## Task
Your output should be the records below, word for word and picture-free.

## The input
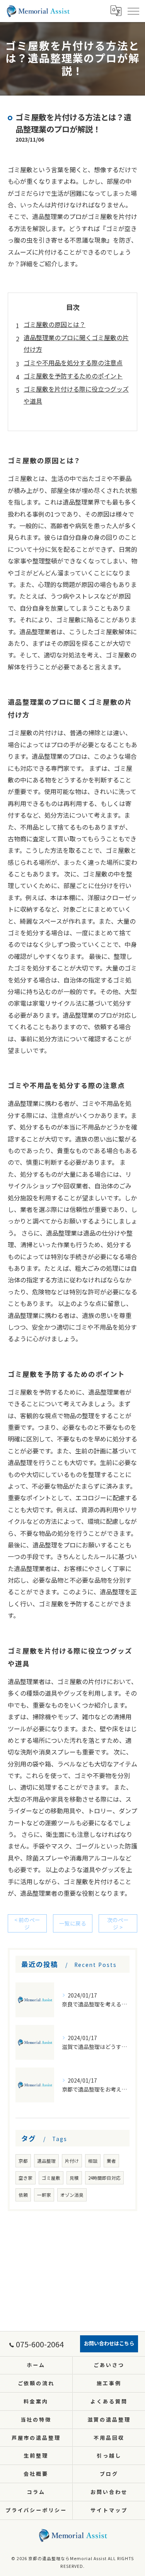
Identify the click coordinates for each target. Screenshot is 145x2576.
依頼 (23, 2195)
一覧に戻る (72, 1923)
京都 (23, 2161)
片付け (72, 2161)
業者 (111, 2161)
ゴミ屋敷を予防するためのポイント (73, 375)
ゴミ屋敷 (51, 2178)
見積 (74, 2178)
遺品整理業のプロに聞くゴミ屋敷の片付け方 (76, 343)
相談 (92, 2161)
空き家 (25, 2178)
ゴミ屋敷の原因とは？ (54, 324)
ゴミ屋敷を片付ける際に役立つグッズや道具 (76, 394)
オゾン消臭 (72, 2195)
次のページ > (118, 1923)
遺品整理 (46, 2161)
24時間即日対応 (104, 2178)
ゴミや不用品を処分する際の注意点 (73, 362)
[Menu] (133, 10)
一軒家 (44, 2195)
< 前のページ (27, 1923)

## Solution
Identify the click coordinates for each target. Screenshot is 145x2576.
依頼 (23, 2195)
一覧に戻る (72, 1923)
京都 (23, 2161)
片付け (72, 2161)
業者 (111, 2161)
ゴミ屋敷を予防するためのポイント (73, 375)
ゴミ屋敷 (51, 2178)
見積 (74, 2178)
遺品整理業のプロに聞くゴミ屋敷の片付け方 (76, 343)
相談 (92, 2161)
空き家 (25, 2178)
ゴミ屋敷の原因とは？ (54, 324)
ゴミ屋敷を片付ける際に役立つグッズや道具 (76, 394)
オゾン消臭 (72, 2195)
次のページ > (118, 1923)
遺品整理 (46, 2161)
24時間即日対応 (104, 2178)
ゴミや不用品を処分する際の注意点 (73, 362)
[Menu] (133, 10)
一軒家 (44, 2195)
< 前のページ (27, 1923)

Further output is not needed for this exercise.